In this case insert/delete operations on associated tables will work just fine when the object having the modified collection is attached to a new DataContext with the Table(TEntity).Attach method, followed by DataContext.SubmitChanges().
However, modifications on any of the existing objects in the collection will not automatically be applied in the associated table. In order to do that, you must manually call the Table(TEntity).Attach method for each object in the collection.
Here is a quote from the MSDN documentation:
When a new entity is attached,
deferred loaders for any child
collections (for example, EntitySet
collections of entities from
associated tables) are initialized.
When SubmitChanges is called, members
of the child collections are put into
an Unmodified state. To update members
of a child collection, you must
explicitly call Attach and specify
that entity.
Here is a concrete example:
// The 'Person' object has been detached
// from the originating 'DataContext', which is now disposed
person.PersonCategories.Add(new PersonCategory() { CategoryName = "Employee" });
person.PersonCategories(0).CategoryName = "Consultant";
using (var db = new DataContext())
{
// Will detect added and deleted objects
// in the 'PersonCategory' collection
db.Person.Attach(person);
// Required to detect and modifications
// to existing objects in the 'PersonCategory' collection
foreach (var personCategory in person.PersonCategories)
{
db.PersonCategory.Attach(personCategory);
}
db.SubmitChanges();
}
From my experience you don't have to do anything special here. PersonCategory is just an entity, and you add or remove instances from the related table instance on a data context as you would for any other entity, via InsertOnSubmit() and DeleteOnSubmit(). Updates to existing PersonCategory objects are handled by the change tracking system.

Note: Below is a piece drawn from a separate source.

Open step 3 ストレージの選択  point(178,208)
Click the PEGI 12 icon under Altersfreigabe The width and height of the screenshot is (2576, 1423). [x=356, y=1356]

You certainly don't need to remove all items first and then add new ones back in.
It gets more complex when you look at the model code - provided you have foreign keys set up correctly in the database, the generated model code should completely handle association management as well.
Eg,
Person will have an EntitySet<PersonCategory>
PersonCategory will have an EntityRef<Person> and EntityRef<Category>
Category will have an EntitySet<PersonCategory>.
Whenever changes are made to these fields, the associated objects are updated as well:
If I change the Person property on a PersonCategory to null, the code will also update the related EntitySet<PersonCategory> accordingly by removing that PersonCategory from the prior person's EntitySet<PersonCategory>
If I add a new PersonCategory to a person's EntitySet<PersonCategory>, the code will automatically set the Person property to the new parent Person as well.
So yes, the basic answer is LINQ to SQL is smart enough to handle this for you - as long as you are generating the model code from your database.